President’s Column: Healing the Children
When USA Today and ABC’s Good Morning America recently chose Jerusalem as one of the Seven New Wonders of the World, ABC ran a story it thought would exemplify the best of the city—a Hadassah story.
In 2001, in the midst of the second intifada, when Hadassah Hospital was seeing victims of terror on a daily basis, a Palestinian mechanic searching for scrap metal in a West Bank garbage dump saw something move. When he looked closer, he saw it was an abandoned baby. Sister Sophie, a nun who runs an orphanage in Bethlehem, took in the baby. And when she learned the baby had a rare and life-threatening heart deformity, she turned to Hadassah. Our cardiothoracic surgeon, Eli Milgalter, donated his skill and time. Today, the little girl they called Baby Salaam is living with a family in Europe. Sister Sophie and Dr. Milgalter have visited her there.
Whenever i’m at hadassah medical center, i somehow find myself in the pediatric department. Nothing tears at your heart as much as seeing a sick child. On the other hand, nothing is as glorious as being able to provide the medical care to help sick children get well. Like Baby Salaam, more than a hundred children have their hearts repaired every year at our hospitals. Babies typically come in ill and blue and a week later leave rosy-skinned and happy.
We’ve developed specialties in the diseases of our region, be they the familial dysautonomia of Ashkenazi Jews or the metabolic diseases more common when other Middle Eastern cousins marry each other.

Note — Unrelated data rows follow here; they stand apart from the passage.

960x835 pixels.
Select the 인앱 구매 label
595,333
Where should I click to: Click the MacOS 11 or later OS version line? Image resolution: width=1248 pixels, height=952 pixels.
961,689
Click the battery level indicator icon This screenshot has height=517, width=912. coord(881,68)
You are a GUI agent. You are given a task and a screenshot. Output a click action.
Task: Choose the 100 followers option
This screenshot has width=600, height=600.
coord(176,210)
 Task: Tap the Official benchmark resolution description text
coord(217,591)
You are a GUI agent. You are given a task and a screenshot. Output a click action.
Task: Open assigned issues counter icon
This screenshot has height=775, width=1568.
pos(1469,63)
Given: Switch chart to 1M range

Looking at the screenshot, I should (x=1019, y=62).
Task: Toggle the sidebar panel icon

Desperate parents from all over Israel and other countries bring children for life-saving treatment to our hospitals, where sophisticated laboratory examinations and exploration of genes can sometimes unravel the mystery of these diseases.
The three new floors we’ve added to the Charlotte Bloomberg Mother and Child Center will provide more space for the children who come for treatment of cancer and hematological diseases. Some remain for months; advanced cancer therapy, including stem cell transplantation pioneered at Hadassah, is long and difficult. Many of the kids are bald and skinny. But I take comfort in knowing that in our hospitals these small patients have the same recovery rates as children in any of the world’s major cancer centers. Not long ago, a beautiful little girl named Melanie came all the way from Chile to be treated for aplastic anemia, a serious disorder that results from the failure of bone marrow to produce blood cells. Bone marrow transplantation is the best option, and within a week of her arrival at Hadassah, a match was found. Melanie is back in Chile doing very well.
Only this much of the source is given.